By using this approach, an effective leader will share accountability for solving problems and making decisions with others.

D4 (High competence, high commitment) – S4 (Delegating / empowering)

Followers with high levels of competence and commitment are picture-perfect. This is because people can work with minimum supervision possible. As a wiser leader one needs to provide them with clear goals and limits to their authority. The leadership style helps us to understand the true power of empowerment – It’s all about giving the people the permission to act and make a decision based on goals and within clear sets of boundaries.

How do you benefit from Situational Leadership?

Leaders can know when to be consistent and flexible to influence up, down, and across the organization and speed up development by creating productive teams that are mostly new to their task. Situational Leadership help also drives behaviour change and results effectively by communicating through a common and practical leadership language. All these factors promote engaged and committed staff or followers by recognizing and addressing performance dynamics.

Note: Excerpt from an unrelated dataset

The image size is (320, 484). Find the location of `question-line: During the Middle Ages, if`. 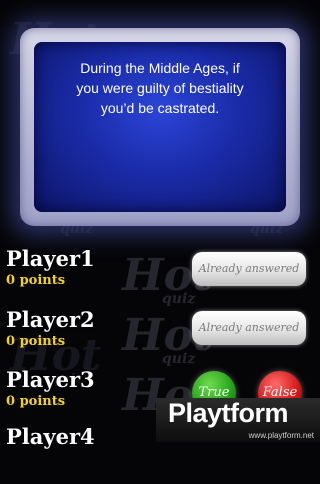

question-line: During the Middle Ages, if is located at coordinates (160, 68).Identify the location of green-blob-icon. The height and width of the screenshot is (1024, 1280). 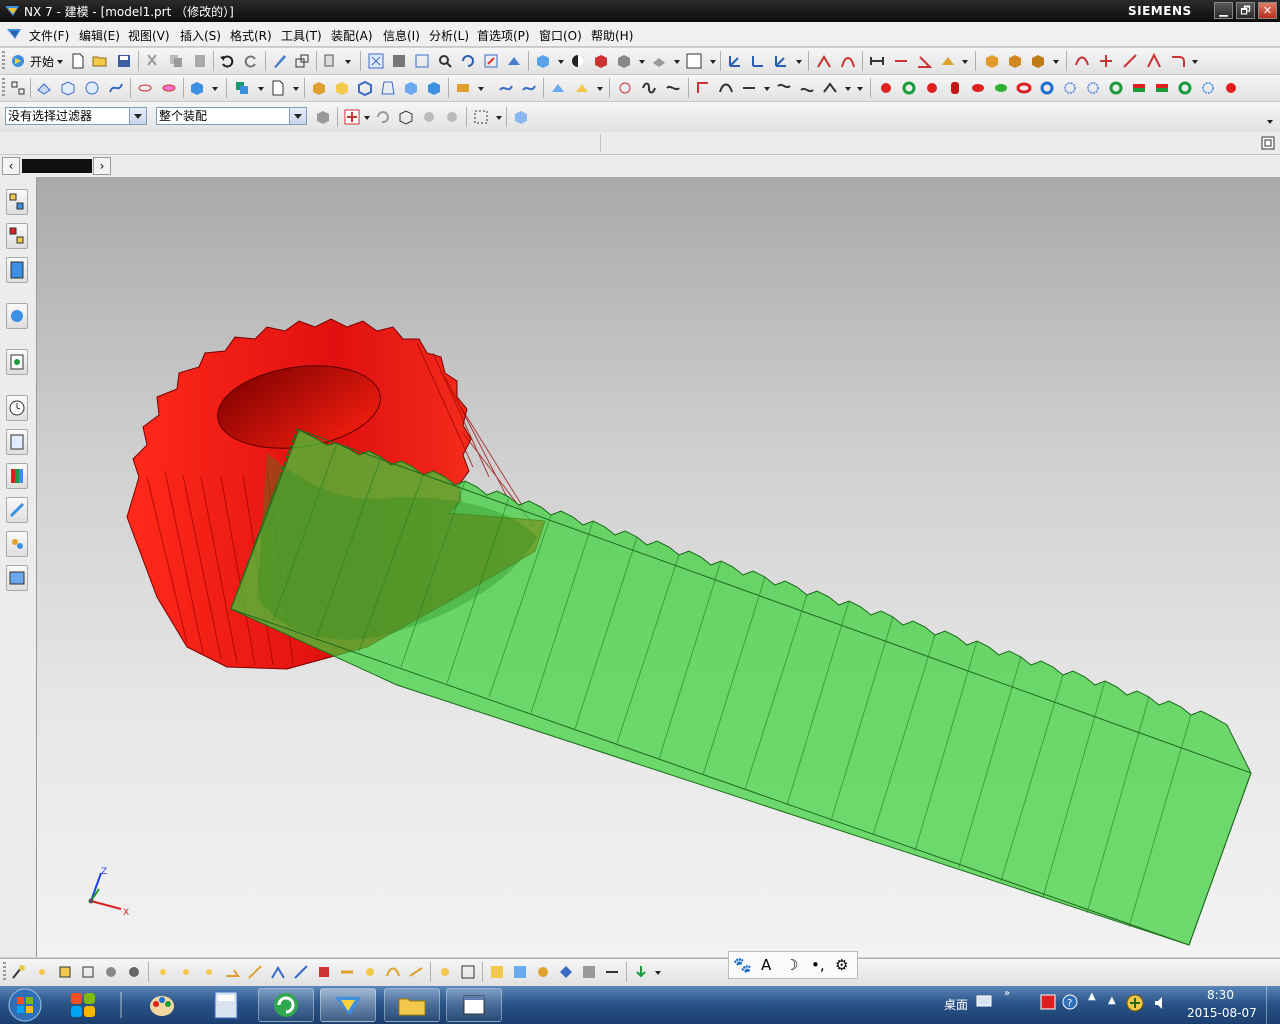
(1001, 88).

Fundamentally, there are no good and bad leadership theories, however, there are leadership styles that work best for certain situations, tasks, and people. To be an effective leader, irrespective of one’s leadership approach, one must be able to evaluate the current situation properly and apply the best style of leadership for the situation.

It’s vital to note that new followers will often be categorized as development level D1. A successful operational leader can then help them to be level D4 by constantly fine-tuning and acclimatizing to their style, helping them progress.